Agir en son nom : Marc 9, 38-43.45.47-48
Les lectures : Nombres 11, 25-29 ; Psaume 18 (19) ; Jacques 5, 1-6
Les citations bibliques sont tirées de la Traduction liturgique officielle.

Certains passages de l’Évangile de Marc peuvent sembler quelque peu déconcertants si l’on s’en tient à une lecture littérale. Par contre si on les aborde sous un angle symbolique, comme l’a certainement voulu l’évangéliste, ils sont susceptibles d’offrir de riches leçons de vie et d’orienter vers des pistes sures quant à la manière de marcher sur les traces de Jésus.

Étonnamment, la première partie du texte semble indiquer que l’on peut afficher un comportement conforme à l’enseignement de Jésus sans pour autant se reconnaitre explicitement comme son disciple, sans non plus, si on actualise cet enseignement, s’afficher comme chrétien. La deuxième partie du texte, quant à elle, semble inviter à des comportements à caractère brutal, qu’il ne faut certainement pas prendre au pied de la lettre.
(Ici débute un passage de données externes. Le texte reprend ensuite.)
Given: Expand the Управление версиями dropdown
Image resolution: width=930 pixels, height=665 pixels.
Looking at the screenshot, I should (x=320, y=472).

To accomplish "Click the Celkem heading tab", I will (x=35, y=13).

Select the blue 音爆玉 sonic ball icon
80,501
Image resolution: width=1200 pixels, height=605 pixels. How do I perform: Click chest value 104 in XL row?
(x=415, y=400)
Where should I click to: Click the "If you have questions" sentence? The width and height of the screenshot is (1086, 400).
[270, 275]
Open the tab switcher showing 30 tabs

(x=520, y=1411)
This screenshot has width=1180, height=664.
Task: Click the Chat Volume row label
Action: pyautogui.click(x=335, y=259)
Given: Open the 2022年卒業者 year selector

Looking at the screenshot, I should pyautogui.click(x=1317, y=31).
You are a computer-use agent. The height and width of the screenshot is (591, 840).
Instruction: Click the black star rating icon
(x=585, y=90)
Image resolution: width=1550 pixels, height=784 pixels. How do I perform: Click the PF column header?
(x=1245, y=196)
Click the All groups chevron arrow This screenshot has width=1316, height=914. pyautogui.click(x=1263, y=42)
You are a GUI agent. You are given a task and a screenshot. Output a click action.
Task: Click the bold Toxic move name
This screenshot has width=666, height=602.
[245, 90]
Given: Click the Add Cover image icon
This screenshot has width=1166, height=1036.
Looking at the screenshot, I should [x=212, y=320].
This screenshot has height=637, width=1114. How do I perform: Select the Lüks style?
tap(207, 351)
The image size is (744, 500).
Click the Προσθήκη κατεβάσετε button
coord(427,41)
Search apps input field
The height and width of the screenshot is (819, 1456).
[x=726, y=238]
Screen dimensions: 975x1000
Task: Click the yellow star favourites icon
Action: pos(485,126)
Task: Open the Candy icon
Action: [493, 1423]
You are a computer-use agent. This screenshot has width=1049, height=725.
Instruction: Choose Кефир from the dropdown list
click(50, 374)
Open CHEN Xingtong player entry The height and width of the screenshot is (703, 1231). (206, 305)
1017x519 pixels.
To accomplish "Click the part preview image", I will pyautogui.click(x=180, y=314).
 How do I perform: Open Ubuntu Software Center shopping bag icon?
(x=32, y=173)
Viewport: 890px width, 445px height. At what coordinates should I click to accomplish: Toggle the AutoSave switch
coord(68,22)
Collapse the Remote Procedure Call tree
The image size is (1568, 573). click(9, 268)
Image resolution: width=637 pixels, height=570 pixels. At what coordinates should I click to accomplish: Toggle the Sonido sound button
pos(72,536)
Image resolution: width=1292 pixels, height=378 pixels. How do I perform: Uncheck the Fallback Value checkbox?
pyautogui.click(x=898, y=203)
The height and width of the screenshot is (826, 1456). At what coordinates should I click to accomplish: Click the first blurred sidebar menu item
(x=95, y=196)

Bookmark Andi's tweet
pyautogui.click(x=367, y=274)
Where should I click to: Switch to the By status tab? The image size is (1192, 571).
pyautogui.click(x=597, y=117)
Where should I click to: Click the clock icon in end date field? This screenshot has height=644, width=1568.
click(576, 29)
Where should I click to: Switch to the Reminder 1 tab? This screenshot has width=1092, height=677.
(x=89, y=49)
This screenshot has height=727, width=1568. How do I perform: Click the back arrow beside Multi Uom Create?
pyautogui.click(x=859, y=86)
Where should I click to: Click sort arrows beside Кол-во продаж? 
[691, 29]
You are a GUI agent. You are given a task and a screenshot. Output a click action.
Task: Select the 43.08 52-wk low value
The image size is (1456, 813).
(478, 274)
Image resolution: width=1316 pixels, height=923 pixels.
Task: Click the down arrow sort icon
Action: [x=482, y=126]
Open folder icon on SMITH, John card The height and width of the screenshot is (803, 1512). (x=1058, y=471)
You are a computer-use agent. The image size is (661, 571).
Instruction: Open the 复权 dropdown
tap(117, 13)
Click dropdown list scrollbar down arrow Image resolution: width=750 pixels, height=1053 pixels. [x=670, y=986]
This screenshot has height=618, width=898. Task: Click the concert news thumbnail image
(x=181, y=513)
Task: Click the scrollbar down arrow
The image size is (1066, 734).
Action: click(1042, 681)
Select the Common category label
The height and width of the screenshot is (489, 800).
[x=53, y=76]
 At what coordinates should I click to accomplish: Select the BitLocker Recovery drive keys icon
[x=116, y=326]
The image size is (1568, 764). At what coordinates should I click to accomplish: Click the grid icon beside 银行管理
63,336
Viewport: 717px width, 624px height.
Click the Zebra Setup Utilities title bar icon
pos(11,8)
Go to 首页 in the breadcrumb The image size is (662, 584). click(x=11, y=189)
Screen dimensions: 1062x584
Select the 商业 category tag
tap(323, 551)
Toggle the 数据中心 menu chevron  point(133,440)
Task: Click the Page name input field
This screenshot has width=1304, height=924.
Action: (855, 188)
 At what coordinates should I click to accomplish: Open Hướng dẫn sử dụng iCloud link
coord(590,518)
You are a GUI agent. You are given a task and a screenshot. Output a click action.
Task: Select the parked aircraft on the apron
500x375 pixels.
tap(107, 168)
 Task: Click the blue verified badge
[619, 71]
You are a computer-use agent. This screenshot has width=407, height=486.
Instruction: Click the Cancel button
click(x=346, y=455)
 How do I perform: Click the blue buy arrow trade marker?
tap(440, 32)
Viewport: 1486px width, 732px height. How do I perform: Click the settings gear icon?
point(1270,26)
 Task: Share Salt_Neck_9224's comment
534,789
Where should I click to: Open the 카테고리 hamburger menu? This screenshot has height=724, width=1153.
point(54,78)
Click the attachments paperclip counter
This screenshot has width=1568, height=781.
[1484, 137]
Être disciple de Jésus… hors les rangs

L’apôtre Jean interpelle effectivement Jésus au sujet d’un inconnu qui expulse les démons en son nom sans faire partie du groupe de ses disciples. Pour une saine compréhension de l’intervention de Jean, il importe d’abord de faire la distinction entre ‘démons’ et ‘Satan’.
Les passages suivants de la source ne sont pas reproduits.